Monday, December 9, 2013

Cervical cancer screening: USPSTF and ACOG align

- Jennifer Middleton, MD, MPH

Professional societies' disagreements regarding cancer screening have dominated the medical landscape of late.  USPSTF says some women may appropriately defer breast cancer screening until age 50, while the American College of Radiography and American Cancer Society both recommend starting at age 40.  USPSTF grades prostate cancer screening a "D" (not recommended) yet the American Urological Association advises shared decision making regarding the prostate specific antigen (PSA) test with all men aged 55-69 years.  21st century media-savvy patients are aware of these differences, and discussions about screening often occupy quite a bit of my time with patients these days.

How refreshing it is, then that the American College of Obstetrics and Gynecology (ACOG)'s new cervical cancer screening guidelines align well with the USPSTF's published last year.  Last week's AFP summarized ACOG's stance nicely:

  • No screening before age 21.  EVER.
  • Screen every 3 years between ages 21-29 only with cytology.  (Because the rate of incidental HPV infection is so high in this age group, add HPV testing only when the pap test is abnormal.)
  • Screen every 5 years between ages 30-65 with cytology and HPV.  (Alternatively, screen every 3 years with just cytology.)
  • No screening after age 65 unless 1 of the last 3 pap tests was abnormal or there is a history of high-grade dysplasia.

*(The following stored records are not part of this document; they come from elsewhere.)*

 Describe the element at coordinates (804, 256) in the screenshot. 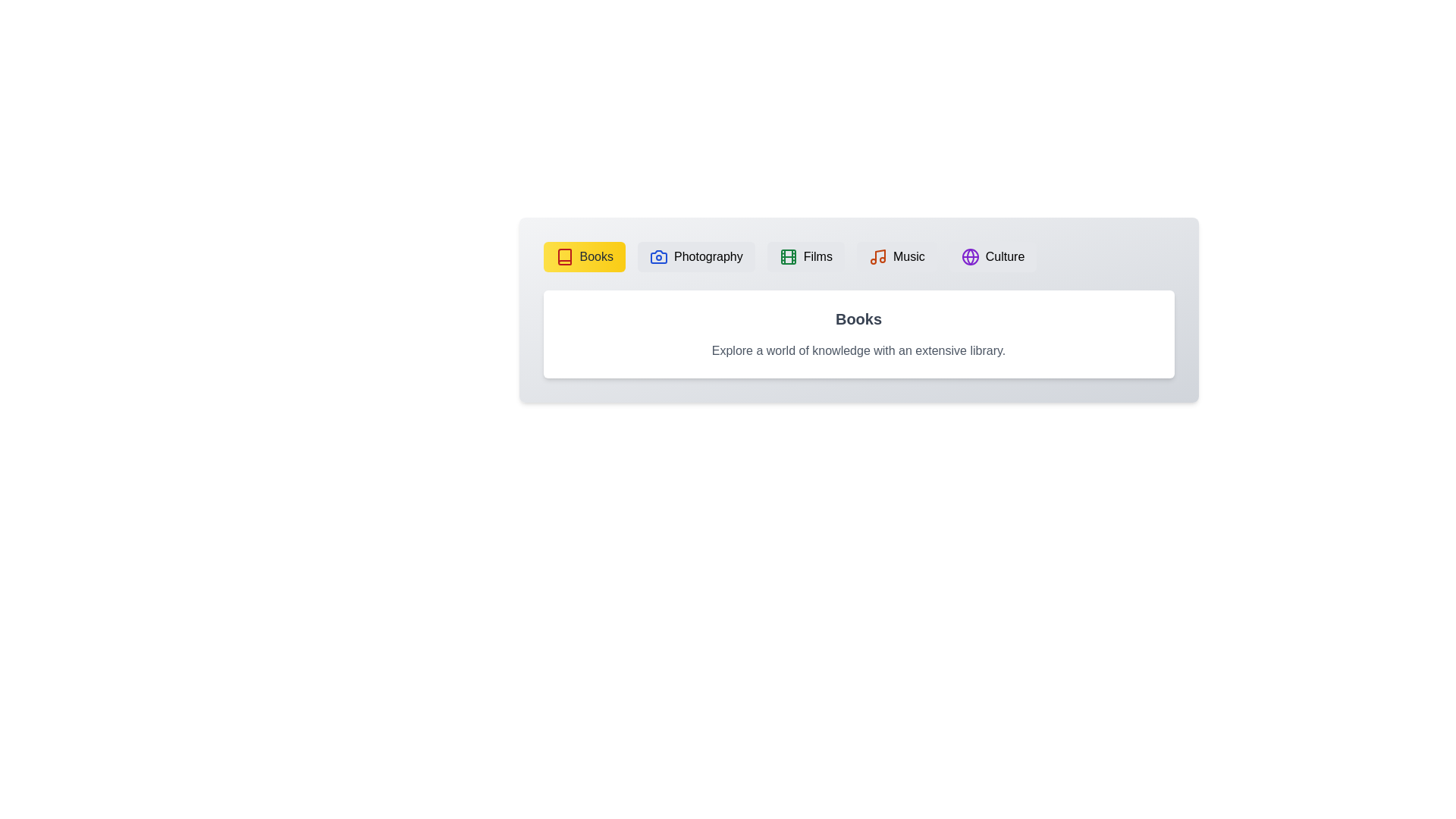

I see `the tab titled Films to activate its content` at that location. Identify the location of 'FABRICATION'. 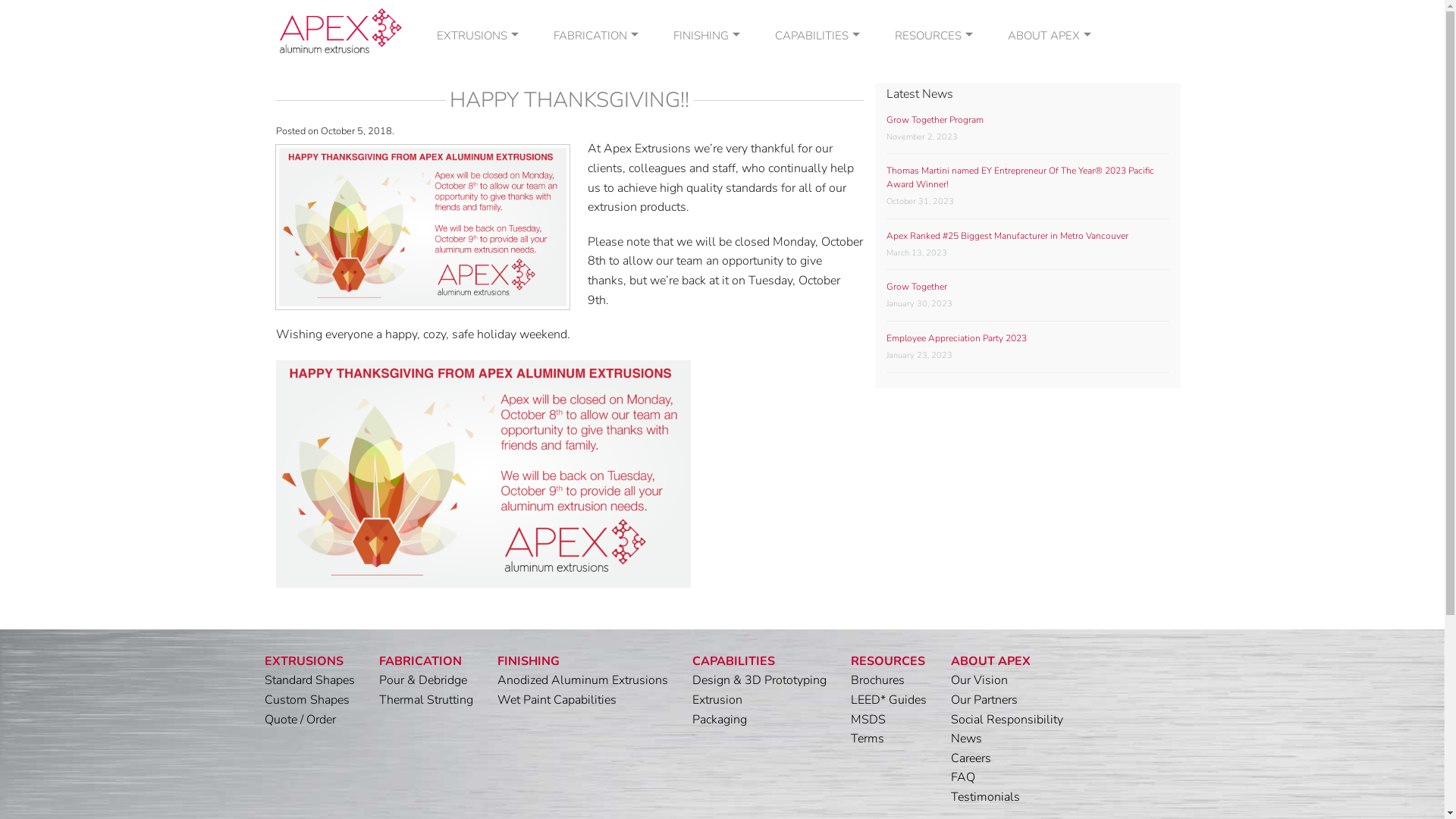
(595, 35).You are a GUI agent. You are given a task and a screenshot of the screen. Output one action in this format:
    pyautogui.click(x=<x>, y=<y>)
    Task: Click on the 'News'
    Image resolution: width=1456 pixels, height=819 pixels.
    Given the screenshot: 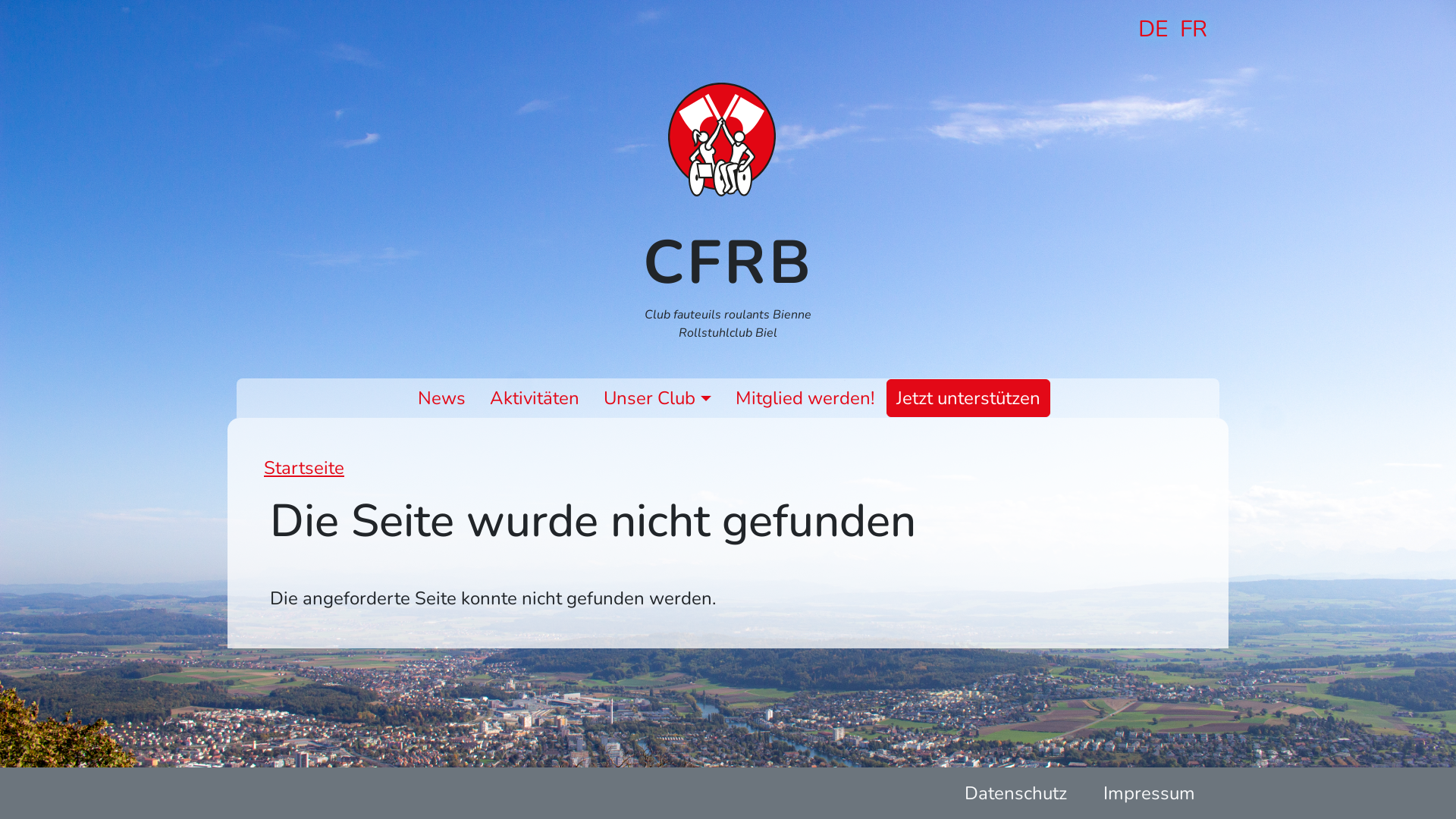 What is the action you would take?
    pyautogui.click(x=441, y=397)
    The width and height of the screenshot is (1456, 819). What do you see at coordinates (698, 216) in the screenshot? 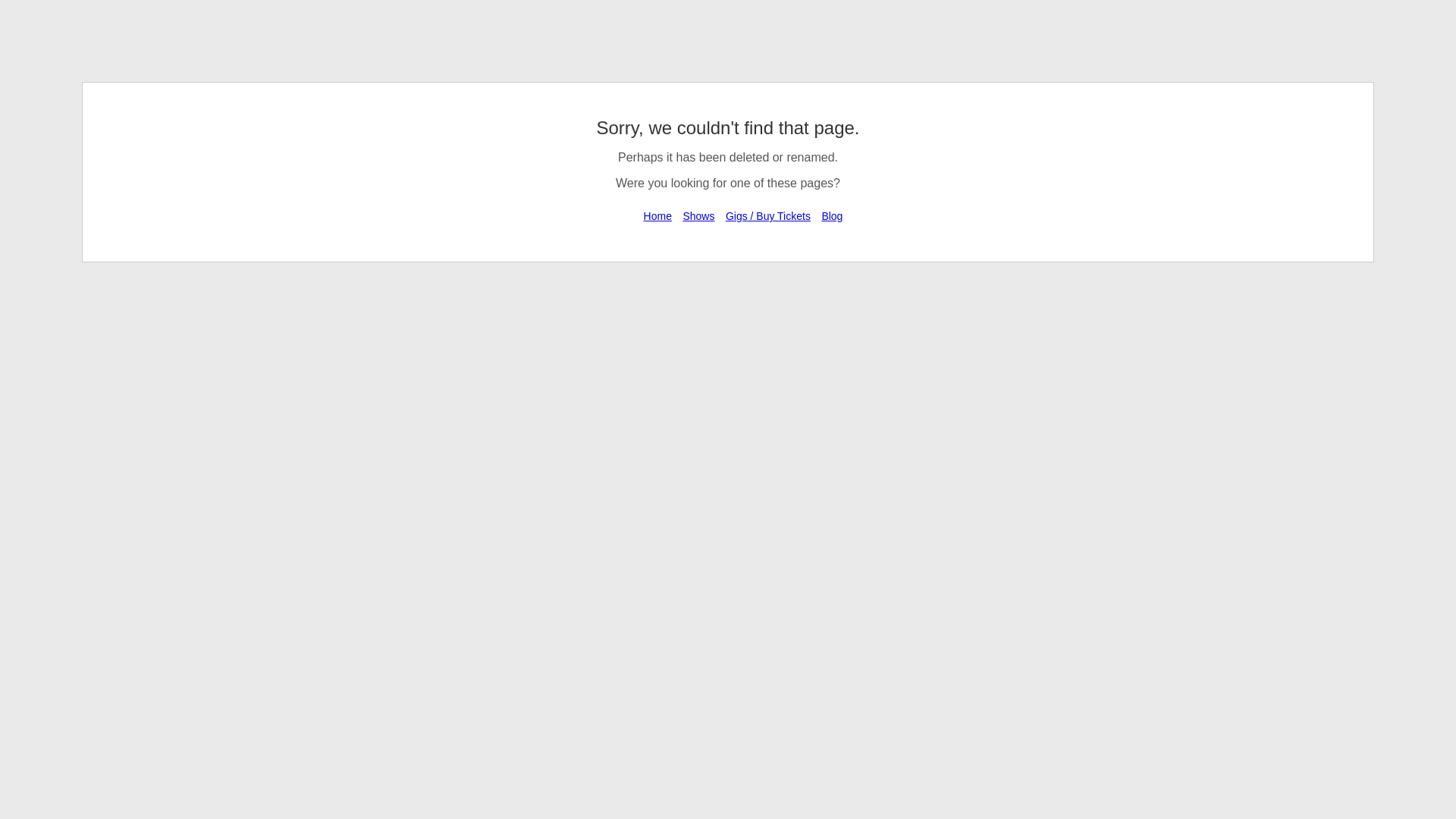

As Dr. Lin pointed out earlier this year, screening for cancer is not a zero risk proposition, and discussing cancer screening with patients is frequently more complex than a simple directive to "get a mammogram/PSA/etc." The AFP By Topic on Cancer includes several AFP articles from the last few years summarizing the evidence for multiple types of cancer screening if you'd like further reading.

Thankfully, the sensitivity and specificity of the pap test are both quite high, making the risks of a false positive or a false negative exponentially much lower than mammography or PSA.  The jury may still be out on breast and prostate cancer screening (as for me, I follow the USPSTF's guidelines and discuss this openly with patients), but for cervical cancer screening, at least, we have consensus and clear recommendations as above.